🤖 AI Summary
This work addresses the curse of dimensionality in the joint trajectory space inherent to large-scale offline multi-agent reinforcement learning by proposing MF-Diffuser, a mean-field diffusion framework that introduces diffusion models to this domain for the first time. By modeling trajectory distributions in Wasserstein space and leveraging propagation of chaos, the method approximates global dynamics using only a small set of representative agents. Efficient planning is achieved through a value-weighted chaotic entropy objective and a hierarchical coarse-to-fine denoising strategy.

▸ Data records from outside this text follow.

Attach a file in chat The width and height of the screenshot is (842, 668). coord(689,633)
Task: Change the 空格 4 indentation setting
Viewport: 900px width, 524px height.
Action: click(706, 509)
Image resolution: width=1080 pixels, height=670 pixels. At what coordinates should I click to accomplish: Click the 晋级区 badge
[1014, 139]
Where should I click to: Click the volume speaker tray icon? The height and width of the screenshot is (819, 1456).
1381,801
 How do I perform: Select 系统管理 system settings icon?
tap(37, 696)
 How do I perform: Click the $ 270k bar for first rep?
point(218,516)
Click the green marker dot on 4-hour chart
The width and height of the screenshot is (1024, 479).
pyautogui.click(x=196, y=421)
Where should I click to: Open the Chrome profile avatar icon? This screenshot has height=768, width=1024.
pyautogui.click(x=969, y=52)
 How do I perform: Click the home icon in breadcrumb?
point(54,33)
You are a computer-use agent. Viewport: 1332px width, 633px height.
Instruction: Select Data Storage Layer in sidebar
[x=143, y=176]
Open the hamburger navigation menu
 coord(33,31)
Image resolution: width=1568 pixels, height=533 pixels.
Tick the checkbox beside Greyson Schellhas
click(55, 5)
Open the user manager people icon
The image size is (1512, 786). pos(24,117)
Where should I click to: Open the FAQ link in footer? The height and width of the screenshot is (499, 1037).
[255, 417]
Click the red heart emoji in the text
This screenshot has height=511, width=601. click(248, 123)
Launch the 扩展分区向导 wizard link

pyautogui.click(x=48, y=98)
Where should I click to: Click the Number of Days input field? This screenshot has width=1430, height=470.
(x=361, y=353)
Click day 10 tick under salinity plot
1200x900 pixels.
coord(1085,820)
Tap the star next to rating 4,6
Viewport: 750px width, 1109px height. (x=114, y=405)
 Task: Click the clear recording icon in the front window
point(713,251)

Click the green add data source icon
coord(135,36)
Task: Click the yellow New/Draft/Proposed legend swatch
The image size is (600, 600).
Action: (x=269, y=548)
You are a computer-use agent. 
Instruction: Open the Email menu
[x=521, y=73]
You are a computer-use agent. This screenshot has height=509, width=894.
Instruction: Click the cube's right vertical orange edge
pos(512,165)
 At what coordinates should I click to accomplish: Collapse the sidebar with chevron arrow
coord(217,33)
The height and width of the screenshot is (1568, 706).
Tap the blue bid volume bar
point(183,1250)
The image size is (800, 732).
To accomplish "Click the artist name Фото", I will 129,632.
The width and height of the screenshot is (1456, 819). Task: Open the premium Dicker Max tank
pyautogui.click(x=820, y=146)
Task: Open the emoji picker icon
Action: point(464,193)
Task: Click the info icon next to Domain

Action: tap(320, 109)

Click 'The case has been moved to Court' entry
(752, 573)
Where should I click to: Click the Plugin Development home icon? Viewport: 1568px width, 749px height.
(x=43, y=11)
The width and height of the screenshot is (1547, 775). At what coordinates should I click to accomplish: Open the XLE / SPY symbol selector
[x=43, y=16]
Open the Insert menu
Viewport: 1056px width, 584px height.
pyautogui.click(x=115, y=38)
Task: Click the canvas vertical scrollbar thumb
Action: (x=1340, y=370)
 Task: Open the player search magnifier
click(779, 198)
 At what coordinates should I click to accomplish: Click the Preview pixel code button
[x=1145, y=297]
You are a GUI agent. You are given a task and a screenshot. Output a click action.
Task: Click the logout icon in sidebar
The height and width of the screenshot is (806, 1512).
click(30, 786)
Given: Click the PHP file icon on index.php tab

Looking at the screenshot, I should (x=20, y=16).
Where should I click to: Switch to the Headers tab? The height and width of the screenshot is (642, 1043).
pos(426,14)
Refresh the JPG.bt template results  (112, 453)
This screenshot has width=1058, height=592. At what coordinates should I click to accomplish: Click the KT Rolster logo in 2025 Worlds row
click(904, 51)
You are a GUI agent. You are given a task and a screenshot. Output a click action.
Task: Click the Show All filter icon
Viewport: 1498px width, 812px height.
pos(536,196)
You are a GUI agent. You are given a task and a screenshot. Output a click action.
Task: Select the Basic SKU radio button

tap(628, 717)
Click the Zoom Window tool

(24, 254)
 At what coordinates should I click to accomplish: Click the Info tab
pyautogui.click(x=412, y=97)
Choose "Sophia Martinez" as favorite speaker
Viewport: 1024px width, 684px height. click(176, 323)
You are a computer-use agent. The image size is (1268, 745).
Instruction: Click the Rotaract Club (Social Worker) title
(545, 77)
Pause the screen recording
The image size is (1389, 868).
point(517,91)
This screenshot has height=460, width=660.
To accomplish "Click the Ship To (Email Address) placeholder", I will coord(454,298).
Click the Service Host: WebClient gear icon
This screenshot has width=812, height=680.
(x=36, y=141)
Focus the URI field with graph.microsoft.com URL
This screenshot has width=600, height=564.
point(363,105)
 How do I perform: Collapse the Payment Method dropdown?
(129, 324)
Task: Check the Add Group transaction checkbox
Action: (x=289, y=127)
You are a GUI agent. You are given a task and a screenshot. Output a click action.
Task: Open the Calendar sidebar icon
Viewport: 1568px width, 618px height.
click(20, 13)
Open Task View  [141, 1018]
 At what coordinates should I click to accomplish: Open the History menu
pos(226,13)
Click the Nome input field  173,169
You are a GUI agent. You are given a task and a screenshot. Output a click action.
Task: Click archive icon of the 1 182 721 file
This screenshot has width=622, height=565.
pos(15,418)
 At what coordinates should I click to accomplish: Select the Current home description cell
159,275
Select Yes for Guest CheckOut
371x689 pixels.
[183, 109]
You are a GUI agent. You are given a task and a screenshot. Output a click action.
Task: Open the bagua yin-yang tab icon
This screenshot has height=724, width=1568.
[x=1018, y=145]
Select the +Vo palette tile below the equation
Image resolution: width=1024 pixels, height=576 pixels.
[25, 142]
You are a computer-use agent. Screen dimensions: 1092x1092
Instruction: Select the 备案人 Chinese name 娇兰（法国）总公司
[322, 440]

Theoretical analysis establishes an end-to-end suboptimality bound, proving that the learned policy converges to a mean-field Nash equilibrium with distributional shift error independent of the number of agents. Experiments demonstrate that MF-Diffuser significantly outperforms existing approaches across three mean-field RL benchmarks, with particularly pronounced gains in settings involving suboptimal data and ultra-large populations (N ≥ 10³).
📝 Abstract
Diffusion-based planning has achieved strong results in single-agent offline reinforcement learning, yet scaling to many-agent systems remains intractable due to the curse of dimensionality in the joint trajectory space. We introduce MF-Diffuser, a framework that lifts trajectory planning to the Wasserstein space of trajectory distributions, where the propagation of chaos ensures a small representative subset of agents captures the full population dynamics. Our approach features a value-weighted chaotic entropy objective that reconciles generative fidelity with return maximization, and a hierarchical coarse-to-fine strategy that progressively grows the agent population during denoising. We establish end-to-end suboptimality bounds with four interpretable terms, revealing that mean-field approximation error scales as $O(H^2/\sqrt{N})$ while offline distribution shift provably does not grow with population size $N$, and prove the generated policy is an approximate mean-field Nash equilibrium with explicit convergence guarantees. Experiments on three mean-field RL benchmarks -- spanning stage games, sequential dynamics, and adversarial team competition -- show MF-Diffuser achieves the best return in the majority of settings, with the largest gains on suboptimal offline data and at extreme scales ($N \geq 10^3$).